E.K.: Permita-me que comece por dizer que, exatamente por esta razão, o BCE tem de ter muito cuidado para não apertar as condições financeiras prematuramente e sem uma razão sólida, porque os elevados níveis de endividamento, hoje em dia, são acompanhados por um serviço de nível de dívida mais baixo do que antes da pandemia. Regras fiscais. Se reinstalássemos as regras fiscais em 2023, isso seria contraproducente para a recuperação na zona euro e, na realidade, é indesejável. Por isso, a nossa recomendação é: por favor, não o façam. Pensem em mudar as regras, para que sejam mais simples, aplicáveis e mais dependentes da propriedade nacional, em países que vigiem a sua situação fiscal.

E.K.: O Fundo Monetário Internacional aplaudiu as medidas de austeridade há uma década, após a crise financeira. Faria a mesma avaliação, agora que a dívida da Europa se está a acumular?

K.G.: A dívida da Europa aumentou por uma boa razão: para colocar um amortecedor quando a economia paralisou, para que as famílias e as empresas continuassem a funcionar. Temos desemprego nos níveis anteriores à pandemia, não temos falências por todo o lado. Esse é um resultado muito sólido das decisões políticas tomadas. E, claro, queremos assistir a uma forte recuperação, a médio prazo, reconstruindo amortecedores para esse problema, mas sem a força sufocante da austeridade.

A Europa precisa de dar prioridade à recuperação da pandemia e apoiar reformas estruturais e uma transformação estrutural, que a coloquem no caminho de um futuro verde e digital
Kristalina Georgieva
Diretora-geral do Fundo Monetário Internacional

E.K.: Mas continuamos a ver que tanto a recuperação, como os níveis de endividamento, não estão distribuídos de modo uniforme na Europa. Países como Itália, Grécia e Espanha estão a ter muito mais dificuldades. Vê a velha divisão entre o sul e o norte frugal a ser reavivada?

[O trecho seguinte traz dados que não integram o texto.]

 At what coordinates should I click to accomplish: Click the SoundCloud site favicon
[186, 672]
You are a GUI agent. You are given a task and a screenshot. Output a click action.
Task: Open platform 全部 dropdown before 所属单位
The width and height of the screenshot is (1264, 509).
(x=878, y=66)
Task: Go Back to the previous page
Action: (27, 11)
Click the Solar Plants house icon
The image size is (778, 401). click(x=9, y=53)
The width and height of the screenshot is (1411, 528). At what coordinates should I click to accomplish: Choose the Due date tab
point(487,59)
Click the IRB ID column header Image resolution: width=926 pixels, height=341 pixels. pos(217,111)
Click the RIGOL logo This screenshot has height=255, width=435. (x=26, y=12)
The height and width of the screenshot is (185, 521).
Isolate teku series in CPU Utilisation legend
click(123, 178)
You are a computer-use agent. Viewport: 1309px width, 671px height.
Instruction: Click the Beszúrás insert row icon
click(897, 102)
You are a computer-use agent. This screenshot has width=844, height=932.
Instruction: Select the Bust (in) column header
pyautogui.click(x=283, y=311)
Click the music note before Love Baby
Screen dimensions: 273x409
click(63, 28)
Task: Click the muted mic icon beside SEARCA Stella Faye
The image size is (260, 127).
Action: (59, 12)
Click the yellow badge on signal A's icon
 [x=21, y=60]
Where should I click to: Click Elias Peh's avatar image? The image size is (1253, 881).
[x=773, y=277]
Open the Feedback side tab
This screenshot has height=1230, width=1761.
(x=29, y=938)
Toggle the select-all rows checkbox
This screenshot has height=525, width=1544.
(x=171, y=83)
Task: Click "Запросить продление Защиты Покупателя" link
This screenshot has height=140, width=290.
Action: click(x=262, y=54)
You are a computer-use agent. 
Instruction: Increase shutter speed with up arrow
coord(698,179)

K.G.: Uma das coisas belas da Europa é que a Europa, num momento de crise, se une e o ato de solidariedade apresentado pelo [plano de recuperação] NextGenerationEU é simplesmente notável. O que o plano faz é dirigir mais ajuda aos países que mais dela precisam e coloca pela primeira vez a capacidade de empréstimo europeia ao serviço do povo europeu. Esperamos ver esse tipo de solidariedade, essa camaradagem, continuar por causa da agenda verde.

E.K.: Resumindo, reduzir a dívida, impulsionar o investimento ecológico e digital, ao mesmo tempo que se retomam regras. Como é que isto pode ser feito e qual deveria ser a prioridade da Europa?

K.G.: Antes de mais, a Europa precisa de dar prioridade à recuperação da pandemia e apoiar reformas estruturais e uma transformação estrutural, que a coloquem no caminho de um futuro verde e digital. Não é uma tarefa fácil, porque requer investimento, público e privado, e requer requalificar e dar melhores qualificações à força de trabalho da Europa. Se olharmos para o que queremos que a Europa seja daqui a 10, 15, 20 anos: queremos que ela seja inovadora, vibrante, altamente qualificada, ágil, capaz de levar o mundo para a frente.